[Stored entries]

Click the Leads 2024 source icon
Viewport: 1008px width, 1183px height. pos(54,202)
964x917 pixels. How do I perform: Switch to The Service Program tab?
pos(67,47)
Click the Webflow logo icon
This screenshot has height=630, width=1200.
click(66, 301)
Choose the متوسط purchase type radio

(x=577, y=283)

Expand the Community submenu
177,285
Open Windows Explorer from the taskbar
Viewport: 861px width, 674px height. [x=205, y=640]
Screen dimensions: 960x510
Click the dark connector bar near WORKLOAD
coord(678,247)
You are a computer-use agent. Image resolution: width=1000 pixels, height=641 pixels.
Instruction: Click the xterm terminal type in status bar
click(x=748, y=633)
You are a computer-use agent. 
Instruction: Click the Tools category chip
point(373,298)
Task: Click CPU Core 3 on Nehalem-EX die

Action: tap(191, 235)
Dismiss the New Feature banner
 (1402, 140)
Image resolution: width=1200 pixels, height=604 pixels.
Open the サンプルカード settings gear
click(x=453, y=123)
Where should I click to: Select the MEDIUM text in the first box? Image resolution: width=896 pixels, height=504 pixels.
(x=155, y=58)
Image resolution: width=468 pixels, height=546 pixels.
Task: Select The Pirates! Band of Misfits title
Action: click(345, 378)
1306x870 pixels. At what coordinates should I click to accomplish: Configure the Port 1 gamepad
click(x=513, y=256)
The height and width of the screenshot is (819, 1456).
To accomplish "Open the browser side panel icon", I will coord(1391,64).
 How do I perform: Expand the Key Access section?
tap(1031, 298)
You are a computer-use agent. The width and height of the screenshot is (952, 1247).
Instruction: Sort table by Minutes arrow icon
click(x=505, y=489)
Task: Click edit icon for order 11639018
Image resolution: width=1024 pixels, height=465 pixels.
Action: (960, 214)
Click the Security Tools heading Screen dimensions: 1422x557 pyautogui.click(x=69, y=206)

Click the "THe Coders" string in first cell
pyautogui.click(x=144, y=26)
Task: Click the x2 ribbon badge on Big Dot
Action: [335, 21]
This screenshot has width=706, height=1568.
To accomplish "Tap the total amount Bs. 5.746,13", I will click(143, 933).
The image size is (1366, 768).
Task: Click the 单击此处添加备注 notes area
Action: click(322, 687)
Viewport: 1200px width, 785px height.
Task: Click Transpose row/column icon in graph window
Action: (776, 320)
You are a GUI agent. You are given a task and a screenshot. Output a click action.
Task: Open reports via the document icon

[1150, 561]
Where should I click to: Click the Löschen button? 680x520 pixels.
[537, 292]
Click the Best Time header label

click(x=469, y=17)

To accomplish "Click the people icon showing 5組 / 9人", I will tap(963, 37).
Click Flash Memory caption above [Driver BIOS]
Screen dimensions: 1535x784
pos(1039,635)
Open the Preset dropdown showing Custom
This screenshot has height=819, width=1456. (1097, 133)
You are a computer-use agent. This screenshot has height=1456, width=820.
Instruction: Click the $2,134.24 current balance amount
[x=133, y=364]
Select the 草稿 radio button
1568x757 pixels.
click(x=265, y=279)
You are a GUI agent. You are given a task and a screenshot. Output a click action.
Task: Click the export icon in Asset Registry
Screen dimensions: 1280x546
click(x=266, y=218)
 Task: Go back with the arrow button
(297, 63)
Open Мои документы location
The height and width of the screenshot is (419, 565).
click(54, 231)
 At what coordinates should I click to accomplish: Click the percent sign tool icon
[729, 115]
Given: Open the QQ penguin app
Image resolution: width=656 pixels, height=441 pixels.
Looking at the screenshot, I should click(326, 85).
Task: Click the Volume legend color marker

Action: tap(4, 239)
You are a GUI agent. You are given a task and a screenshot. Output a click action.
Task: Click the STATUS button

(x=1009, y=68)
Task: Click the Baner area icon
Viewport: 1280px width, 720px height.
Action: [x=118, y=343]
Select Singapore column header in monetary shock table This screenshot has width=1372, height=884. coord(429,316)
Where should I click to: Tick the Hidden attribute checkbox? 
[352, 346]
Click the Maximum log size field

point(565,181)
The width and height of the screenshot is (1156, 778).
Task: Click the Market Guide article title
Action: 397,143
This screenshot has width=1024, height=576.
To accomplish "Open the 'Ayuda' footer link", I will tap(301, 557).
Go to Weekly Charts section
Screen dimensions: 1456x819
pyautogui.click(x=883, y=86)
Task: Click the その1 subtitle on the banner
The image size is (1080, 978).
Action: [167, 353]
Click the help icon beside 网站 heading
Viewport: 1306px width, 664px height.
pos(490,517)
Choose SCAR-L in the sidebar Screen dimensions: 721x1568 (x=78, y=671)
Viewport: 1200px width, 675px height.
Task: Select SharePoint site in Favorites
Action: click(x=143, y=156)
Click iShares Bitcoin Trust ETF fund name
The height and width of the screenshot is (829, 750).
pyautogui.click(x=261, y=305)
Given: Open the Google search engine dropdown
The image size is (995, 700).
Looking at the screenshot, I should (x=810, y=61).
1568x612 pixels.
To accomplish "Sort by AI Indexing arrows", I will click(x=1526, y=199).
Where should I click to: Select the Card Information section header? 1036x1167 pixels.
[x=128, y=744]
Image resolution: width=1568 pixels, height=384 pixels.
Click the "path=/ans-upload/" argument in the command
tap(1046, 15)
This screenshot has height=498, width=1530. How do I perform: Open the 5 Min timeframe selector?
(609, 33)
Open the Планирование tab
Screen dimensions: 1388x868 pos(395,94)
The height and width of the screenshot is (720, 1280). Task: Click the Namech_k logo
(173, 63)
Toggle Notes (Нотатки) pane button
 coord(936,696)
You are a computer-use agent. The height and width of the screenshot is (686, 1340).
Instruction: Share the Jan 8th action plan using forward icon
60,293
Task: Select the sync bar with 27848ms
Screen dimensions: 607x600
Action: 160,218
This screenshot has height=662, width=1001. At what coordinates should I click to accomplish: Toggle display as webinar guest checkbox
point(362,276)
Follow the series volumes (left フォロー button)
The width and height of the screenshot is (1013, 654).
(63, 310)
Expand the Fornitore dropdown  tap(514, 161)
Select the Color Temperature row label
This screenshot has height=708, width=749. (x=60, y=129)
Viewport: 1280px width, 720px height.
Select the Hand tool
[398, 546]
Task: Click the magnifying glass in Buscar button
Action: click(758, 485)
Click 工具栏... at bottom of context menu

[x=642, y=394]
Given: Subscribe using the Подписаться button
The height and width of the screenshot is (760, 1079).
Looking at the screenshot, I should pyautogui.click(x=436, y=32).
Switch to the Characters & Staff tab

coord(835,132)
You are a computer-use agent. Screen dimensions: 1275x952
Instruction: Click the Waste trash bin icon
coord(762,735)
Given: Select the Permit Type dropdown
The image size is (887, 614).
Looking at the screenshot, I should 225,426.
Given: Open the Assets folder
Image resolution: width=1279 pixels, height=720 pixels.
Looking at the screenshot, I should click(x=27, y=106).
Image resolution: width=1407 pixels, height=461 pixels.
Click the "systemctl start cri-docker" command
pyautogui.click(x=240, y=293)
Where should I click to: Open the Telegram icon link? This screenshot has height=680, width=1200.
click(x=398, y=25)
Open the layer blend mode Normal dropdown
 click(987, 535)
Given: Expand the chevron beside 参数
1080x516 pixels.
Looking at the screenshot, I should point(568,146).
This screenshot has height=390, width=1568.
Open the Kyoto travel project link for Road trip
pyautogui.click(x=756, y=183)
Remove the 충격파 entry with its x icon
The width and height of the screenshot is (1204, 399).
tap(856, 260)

Your goal –
Can you format the records, starting at the very first line and ending at the line that contains "click(x=453, y=123)", as a JSON list of strings with one string per line and no blank lines?

Correct output –
[
  "Click the Leads 2024 source icon",
  "Viewport: 1008px width, 1183px height. pos(54,202)",
  "964x917 pixels. How do I perform: Switch to The Service Program tab?",
  "pos(67,47)",
  "Click the Webflow logo icon",
  "This screenshot has height=630, width=1200.",
  "click(66, 301)",
  "Choose the متوسط purchase type radio",
  "(x=577, y=283)",
  "Expand the Community submenu",
  "177,285",
  "Open Windows Explorer from the taskbar",
  "Viewport: 861px width, 674px height. [x=205, y=640]",
  "Screen dimensions: 960x510",
  "Click the dark connector bar near WORKLOAD",
  "coord(678,247)",
  "You are a computer-use agent. Image resolution: width=1000 pixels, height=641 pixels.",
  "Instruction: Click the xterm terminal type in status bar",
  "click(x=748, y=633)",
  "You are a computer-use agent. ",
  "Instruction: Click the Tools category chip",
  "point(373,298)",
  "Task: Click CPU Core 3 on Nehalem-EX die",
  "Action: tap(191, 235)",
  "Dismiss the New Feature banner",
  " (1402, 140)",
  "Image resolution: width=1200 pixels, height=604 pixels.",
  "Open the サンプルカード settings gear",
  "click(x=453, y=123)"
]